Creo haber dicho ya en otra entrega de esta columna que soy un arquitecto frustrado. Pues bien, me confesaré también un barman frustrado. (Lo que me lleva a concluir sin temor a equivocarme que soy a todas luces un frustrado.) Uno, sin embargo, con no pocos conocimientos, que me he agenciado de manera fundamentalmente autodidacta. ¿Que por qué me gusta preparar cocteles? La respuesta es múltiple y me obliga a consignar antes por qué no: pese a pertenecer a una generación que se antojaría fuertemente marcada por la figura icónica (y asaz ridícula) de Tom Cruise –en la secundaria, todos mis compañeros soñaban con hacerse de Ray Bans modelo Aviator y chamarras de piloto de cuero café–, y aun por esa particularmente insoportable de sus películas que es Cocktail, nunca hubo de pasarme por la cabeza protagonizar una escena como la siguiente:
Joven, mientras me quemaba las pestañas hojeando el Savoy Cocktail Book y me esforzaba por perfeccionar la(s) receta(s) del dry martini –la de Buñuel, la de Churchill, la de Astaire–, el futuro personal que tenía en mente se parecía más al de este montaje, y particularmente al de su primera secuencia:
El fragmento de Cocktail resulta no sólo indeciblemente vulgar sino, peor, poco realista: la coctelería no es una rama de la calistenia ni de la danza, y para arrojar buenos resultados requiere precisión, serenidad, concentración. Por el contrario, la técnica coctelera del William Powell de las películas de la serie The Thin Man –en las que encarnara al detective privado Nick Charles, concebido por Dashiell Hammett en la novela homónima– se antoja no sólo mucho más elegante sino algo más apegada a la realidad del barman. Digo algo y no mucho porque un barman que haga honor a su oficio no es alguien que busque procurarse estados alterados de conciencia –que es justo el caso del refinado pero a fin de cuentas alcohólico Nick– sino alguien que disfruta del sabor puro de aguardientes, destilados y licores, así como el de los nuevos sabores que puede producir a partir de su combinación certera y, sobre todo, de alguien que, más que evadirse de la realidad, se interesa por mejorarla: por crear experiencias y ambientes memorables en beneficio de los parroquianos, y sólo de manera indirecta –por satisfacción del deber cumplido–, en el propio.

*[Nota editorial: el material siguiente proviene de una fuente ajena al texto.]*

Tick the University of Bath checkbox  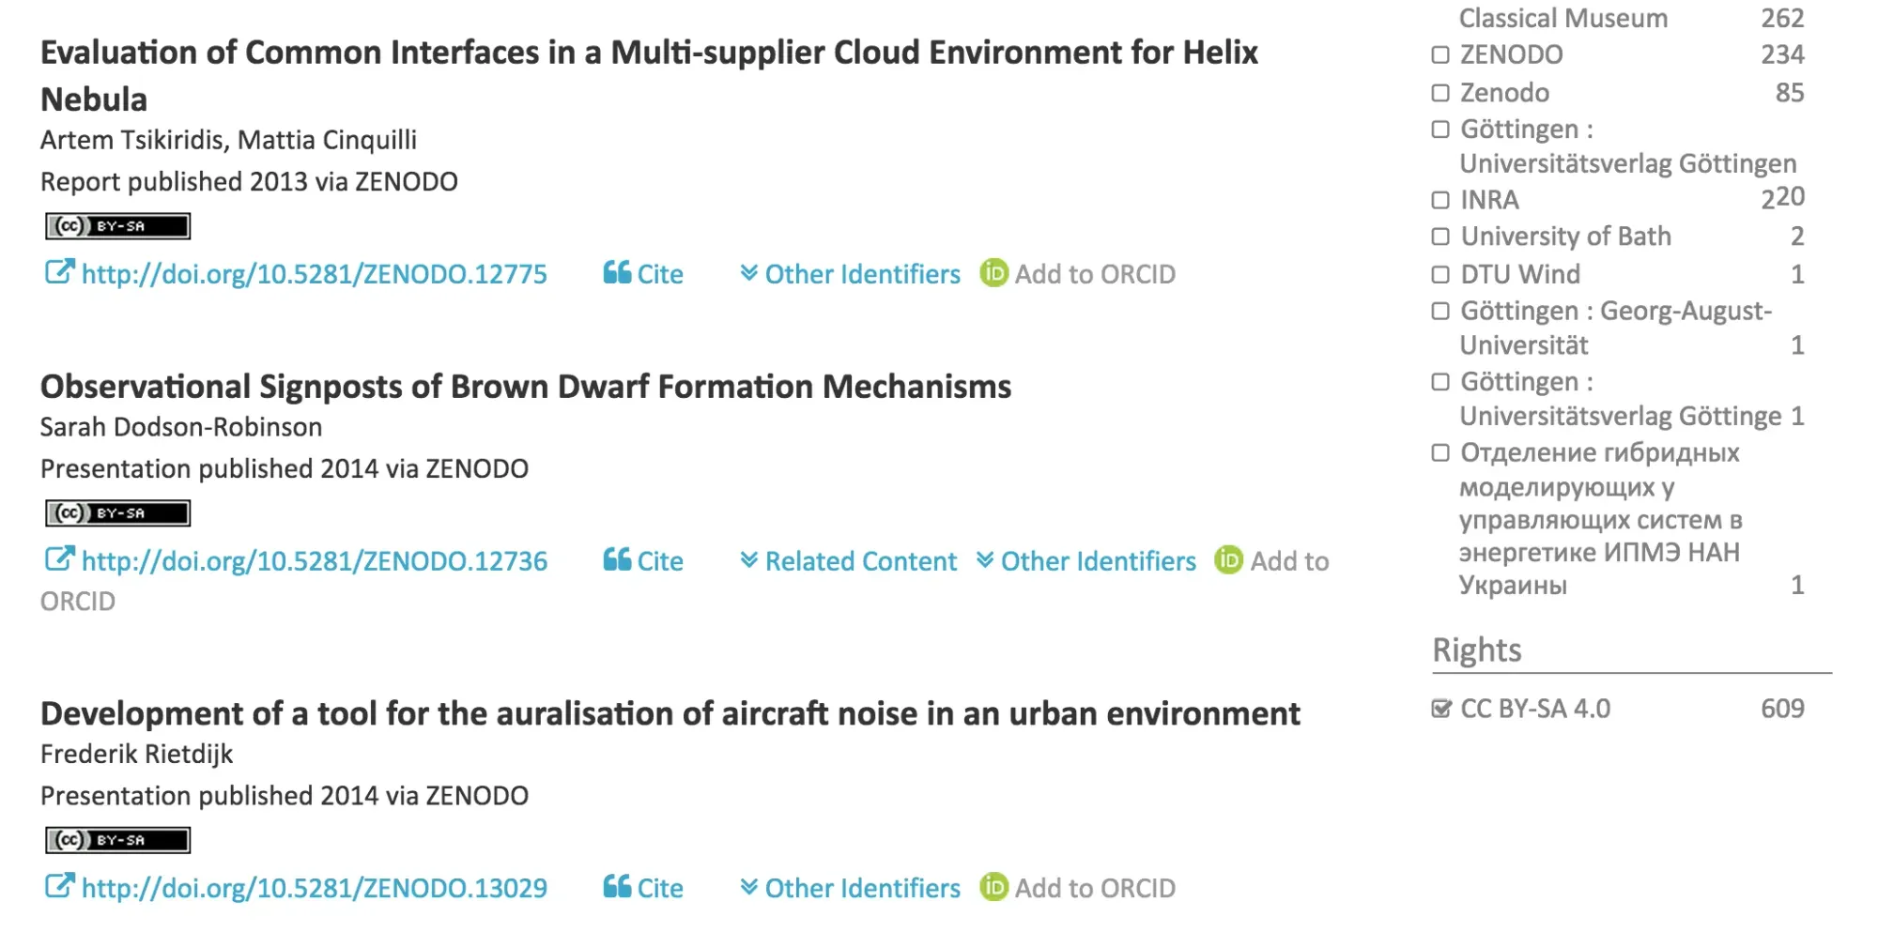pyautogui.click(x=1440, y=237)
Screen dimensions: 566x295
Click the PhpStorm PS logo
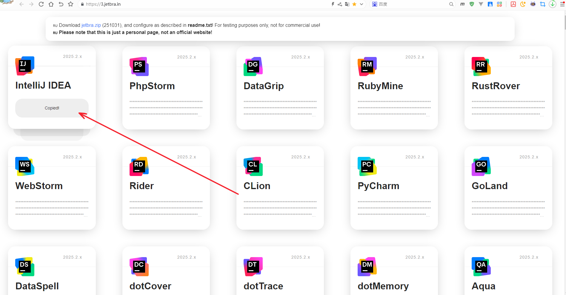click(x=139, y=66)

Lo sé por experiencia. Y es que hace cosa de tres años mi hermano Francisco, que dirige una empresa abocada al diseño de estrategias de comunicación para marcas de lujo, contaba entre sus clientes al entonces recién inaugurado hotel St. Regis de la ciudad de México. Heredero del original neoyorquino –fundado en 1904 y dotado de un estatuto mítico–, el mexicano tuvo desde su apertura misma un bebedero que ostenta el mismo nombre del muy legendario que alberga aquella residencia temporal: el King Cole Bar. Pese a semejante pedigrí, sin embargo –y a una carta de bebidas bien surtida, y a la que acaso sea la terraza más agradable de la capital mexicana–, en sus primeros meses de operación el King Cole nomás no despegaba. Tuvo entonces Francisco una idea salvadora –tanto que hoy éste puede ser considerado el bar de hotel más exitoso y disfrutable de la ciudad–: invitar a personas que se dedicaran a actividades públicas y que tuvieran algún talento para la coctelería a hacer de barmen por una noche, compensando sus empeños mediante la posibilidad de que invitaran a beber sin costo a una treintena de amigos suyos, lo que redundaría en que éstos vivieran la experiencia y generaran publicidad boca a boca para el establecimiento. La premisa debía ser ensayada con un conejillo de indias. Para eso servimos los hermanos menores.
A fin de facilitar mi tarea, se me pidió entregara una lista de cocteles en cuya preparación me sintiera yo particularmente solvente, acompañada de las recetas à ma mode. Propuse Martinis secos –ginebra en una copa rociada con vermut seco, con una aceituna–, Manhattans –boubon, vermut rojo, un chorrito de angostura y otro de miel de maple, cereza en almíbar–, Sidecars –coñac, Cointreau y jugo de limón–, Champagne Cocktails –champaña, un chorrito de angostura y un terrón de azúcar–, Negronis –ginebra, Campari y Cinzano, rodaja de naranja–, Clavos Oxidados –whisky y Drambuie– y Old Fashioneds –whisky, angostura, terrón de azúcar. Confiado en que lo limitado del repertorio y la ayuda de los barmen profesionales del hotel a guisa de asistentes me facilitarían las cosas, me aposté detrás de la hermosa barra de mármol del King Cole mexicano a las 8 de la noche. Fácil, me dije: preparo una ronda, me preparo yo mismo un trago, me siento a departir con mis invitados, cuando haya terminado regreso a la barra a preparar la siguiente. Craso error. Porque, descubrí esa noche, el trabajo de barman es uno de los más pesados que pueda uno concebir, y no sólo porque se realiza de pie. No bien terminaba yo de preparar la primera ronda, el primero de los parroquianos servidos pedía ya su segundo trago. Alguno detestaba las aceitunas y pedía sustituir la suya por una cebollita en salmuera, trocando así su Martini en Gibson. Alguna –mi mujer– era diabética y pedía sus Champagne Cocktails con Splenda en vez del terrón de azúcar. Otra más preguntaba si de verdad no sabía yo preparar Cosmopolitans y ahí estaba yo pidiendo vodka y jugo de arándano para complacerla. El ejercicio fue agotador no sólo para mis piernas y mis brazos sino para mi memoria. Daban casi la una de la mañana cuando pude al fin sentarme a disfrutar mi primer trago de la noche: un vaso de agua helada que bien merecía.
Diré, sin embargo, que la experiencia fue excelente. Para Francisco, para el bar, sobre todo para mí. El lector observador habrá notado en la fotografía de la barra de mi abuelo que, entre los cuadros que cuelgan sobre la contrabarra, figura el retrato de una pareja; somos mi mujer, lo que revela la ubicación actual del entrañable mueble: mi casa. Tras él me mantengo de pie cada vez que tenemos invitados, a fin de satisfacer las demandas de hermanos y amigos, tíos y sobrinos. Bien puede quedarse Tom Cruise con esos Orgasmos que prodiga a propias e impropias; lo que mana de mi coctelera es cariño, vocación por compartir, que acaso ponga menos, pero dura más.